Sorry I didn’t post yesterday, two things happened. First, I had meetings all day. Then, I started thinking about those meetings. This post is about the second bit.
So when I’m busy like that and running around, I try my best to stay in the moment. But this isn’t always easy for me, as I tend to stay in my head a lot, worrying and analyzing. This is bad. It means I’m thinking instead of listening. I’m focused on myself instead of others.
At the end of the day, when it’s calm and quiet, that sort of self-analysis gets so much worse. My mind starts running at a million miles an hour. I lie on my back and replay all that happened during the day. And what do I focus on? The negative comments. The criticisms. The awkward moments. Look, yesterday wasn’t a 100% terrible day. It had plenty of good moments: interesting conversations, laughs, and I learned things. All good things.
But I have trouble shaking the negative moments. I can have 10 positive things happen, but when that one negative thing happens, it’s as if the 10 good things never happened. It can be a meeting that didn’t go as well as expected, or criticism of my work, or a rejection letter. It bums me out. It drives me nuts. And it’s all I can think about. It’s depressing.

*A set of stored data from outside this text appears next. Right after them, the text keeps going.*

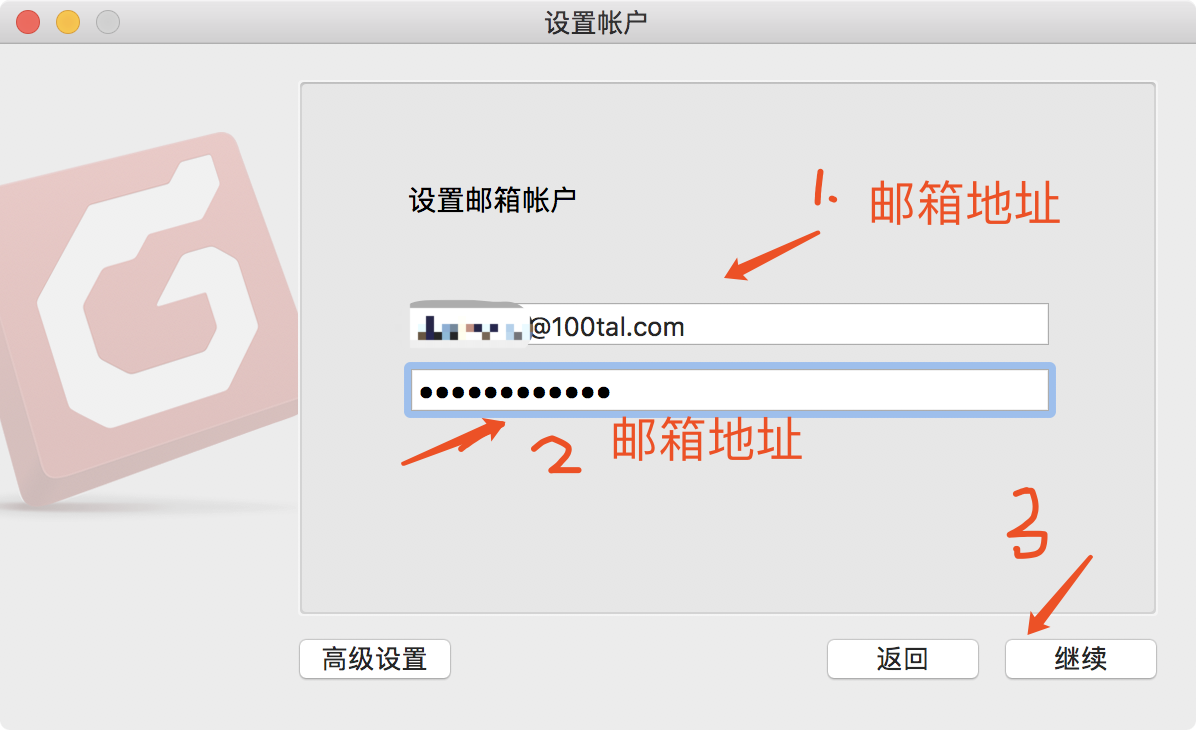Continue setup with the 继续 button
The height and width of the screenshot is (730, 1196).
pos(1080,658)
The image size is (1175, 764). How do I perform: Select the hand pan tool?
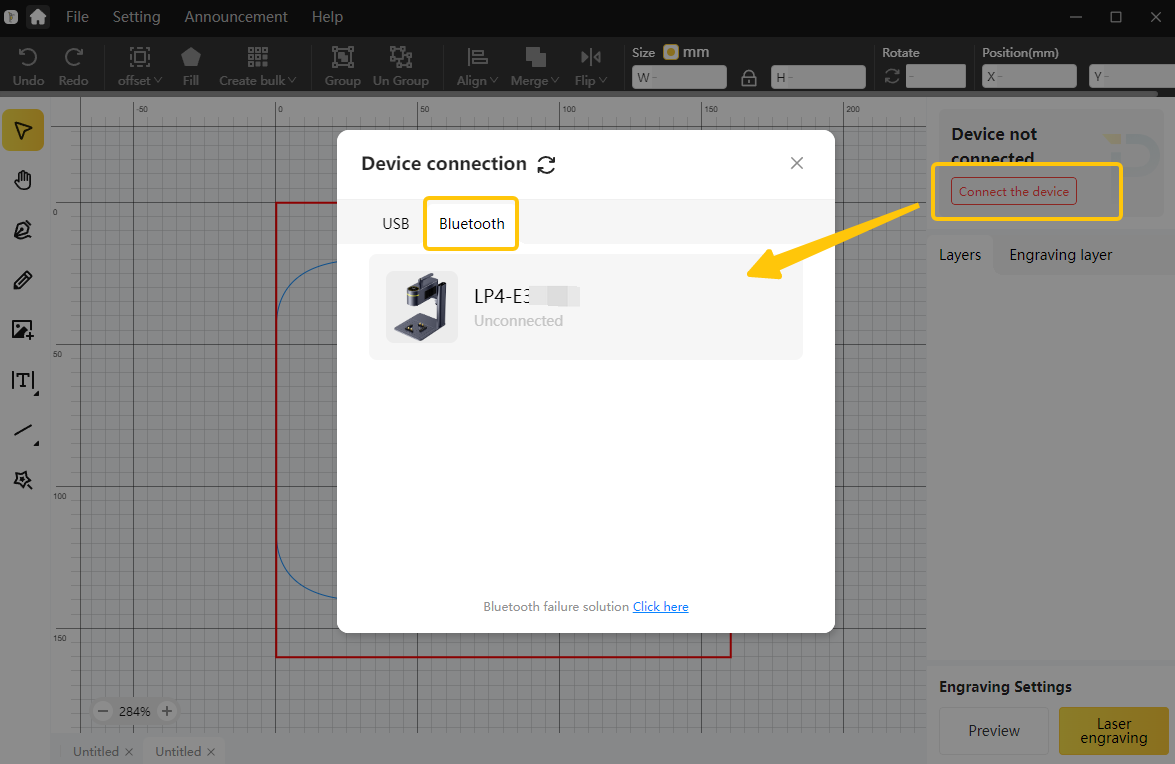pyautogui.click(x=22, y=180)
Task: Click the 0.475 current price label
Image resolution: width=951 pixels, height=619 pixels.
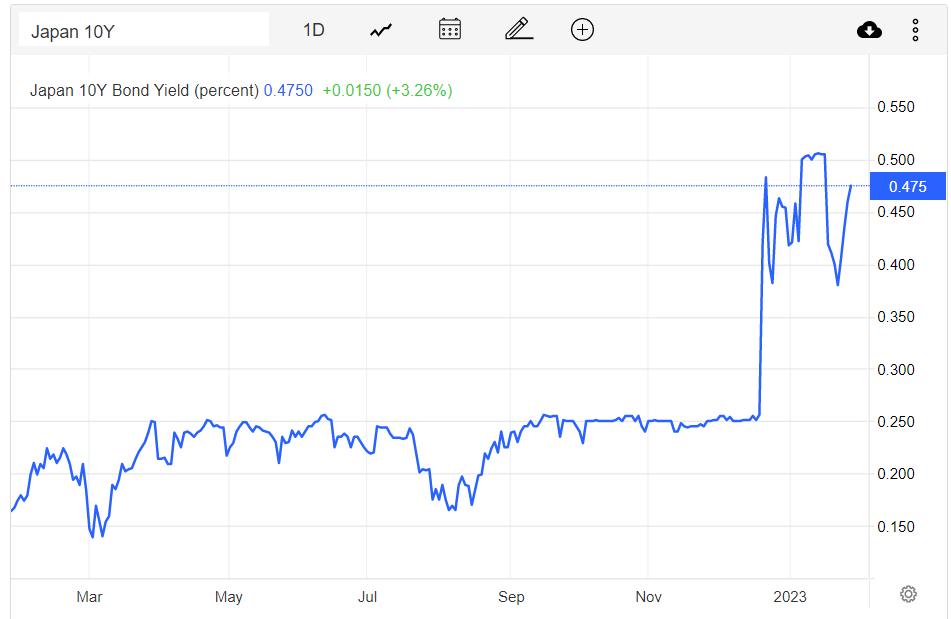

So here’s the bleg part. How do you get over the negative comments? How do you respond to them, learn from them, and then move on? I’m not talking about ignoring it. I’m talking about getting better because of them without letting it dominate or depress you. I’d love to hear any tips or tricks you use. Please post them below.
And for my readers also on the East Cost of the US, good luck this weekend. Who knows what Sandy will bring. And extra good luck to those running Marine Corps Marathon in DC. It’s a great race, and you’ll have fun. Even if Sandy rains on your parade.